§ 依頼内容 1
マーケティング内製化についての読む文章にある「内製化を進める背景には、企業にとって見逃せない4つの明確なメリットがあります。」という一文を英語に訳してください。
§ 依頼内容 2
マーケティング内製化についての読む文章に出てくる西暦の年を、もれなく書き出してください。
§ 依頼内容 3
マーケティング内製化についての読む文章を、最後の文のあとから書き継いでください。

§ 読む文章
+--

第1章 セルフ式マーケティング拡大の背景と現状
1‑1 外注から内製へ──時代が求めたマーケティングの変化
かつて「広告=代理店に任せる」が常識だった時代から、いまや多くの企業が“セルフ式”すなわちマーケティングの内製化へと舵を切っています。
実際、米国の広告主団体である全米広告主協会(ANA)の調査では、2008年に42%だった内製化率が、2023年には82%にまで上昇。15年で倍増したこの変化は、一時的な流行ではなく、企業の根幹戦略に深く根ざした動きと言えるでしょう。

「内製化率の上昇は、単なるコストの話ではありません。組織の機動力やブランドの一貫性を高めるための“必然”なのです」
この流れは日本にも確実に広がり、2025年現在、あらゆる業種の企業が“自分たちの手で動かすマーケティング”に挑みはじめています。
1‑2 企業がセルフ式を選ぶ4つの理由
内製化を進める背景には、企業にとって見逃せない4つの明確なメリットがあります。
① コスト効率の改善
広告代理店に任せると、制作費や運用費に加え、広告費の15〜20%相当の手数料がかかることも珍しくありません。これらのコストを抑えることで、マーケティング投資のパフォーマンスが改善されます。

+--

§ 表示データ

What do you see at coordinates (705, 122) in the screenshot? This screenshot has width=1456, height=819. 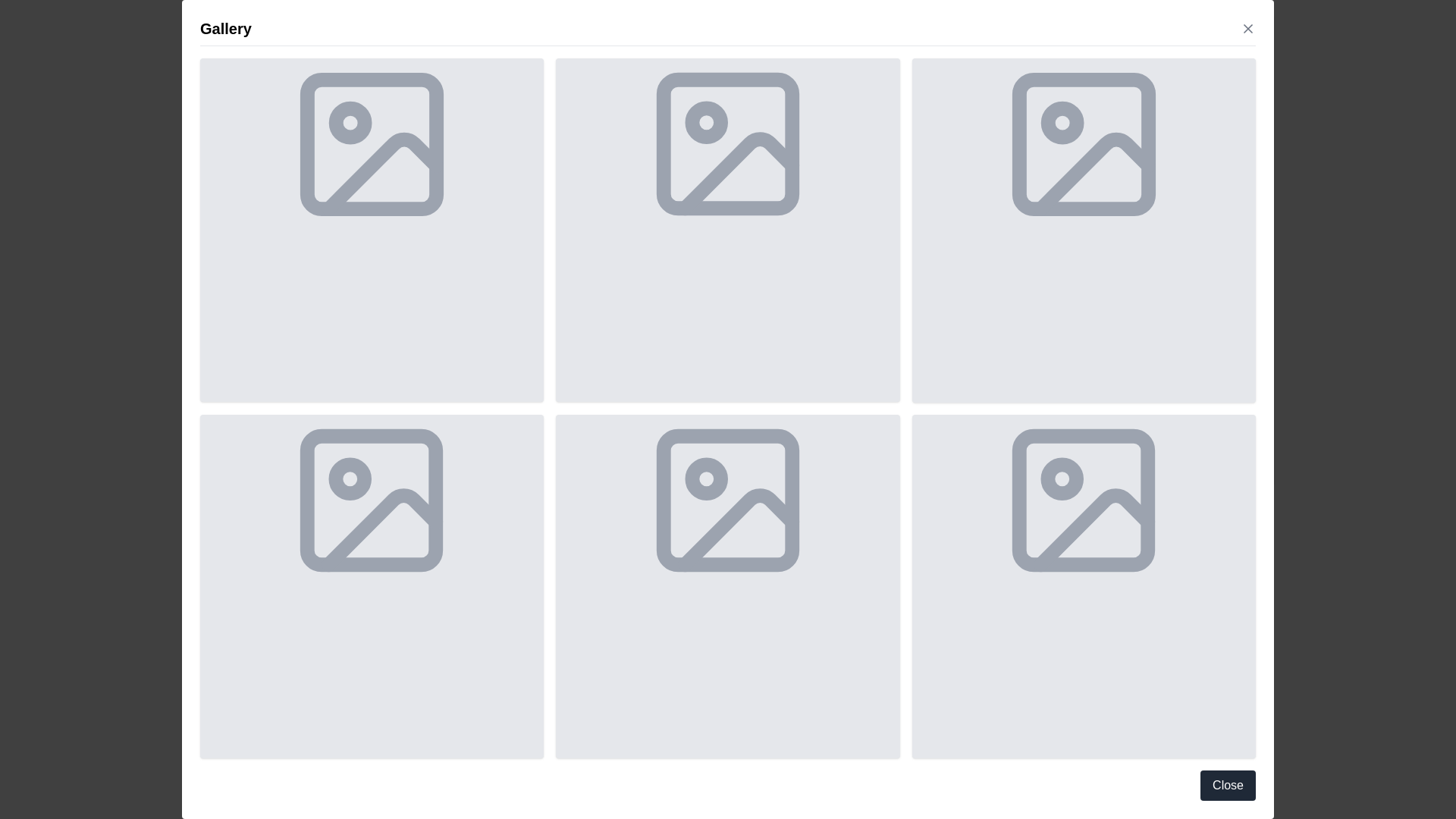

+--

§ 回答 1
Behind the move toward in-house marketing lie four clear benefits that companies cannot overlook.

§ 回答 2
2008年、2023年、2025年

§ 回答 3
② 透明性とデータ活用力の向上
内製化により、広告費が「どこに・どう使われているか」を社内で把握できるようになります。また、自社が持つ**ファーストパーティデータ(自社で取得した顧客情報)**を、外部に出すことなくスピーディに活用できる点も重要です。



「特に近年は“データを活かせる企業ほど強い”と言われています。内製化はその土台作りになるのです」
③ スピードと柔軟性の強化
施策の立案・修正・展開をすべて社内で完結できるため、代理店とのやり取りによる時間的ロスがなくなります。市場の変化や緊急対応にも即応できる体制が整うのです。
④ ブランド理解と一貫性の確保
社内の担当者は、自社のサービスや顧客を深く理解しているため、外部に頼るよりも一貫したブランドメッセージや世界観の維持が可能になります。
1‑3 内製化の広がりを支えた環境要因
米国でのセルフ式導入率は、**2008年に42% → 2013年に58% → 2018年に78% → 2023年には82%**と、段階的に上昇しています。
この成長を後押ししたのは、景気の影響・デジタル化・SNSの普及・広告自動化の進展など複数の要素。中でも、企業が自社データを活用しやすくなったことは、特に大きな転換点となりました。
また、ANAの調査では、「内製化による業務効率化」よりも、「ビジネス成果の最大化(売上や顧客指標)」を重視する企業が増えていることが示されています。



最近の企業は“費用を削減できるか”ではなく、“売上につながるか”で内製化を評価しはじめています
1‑4 国内事例に見る“内製化の成果”と進め方
内製化の動きは、日本でも本格化しています。
たとえば、大手家電量販店ではGoogleのAI広告ツール「P‑MAX」を導入し、広告運用の自動化に成功。人手を増やすことなく広告成果を高めています。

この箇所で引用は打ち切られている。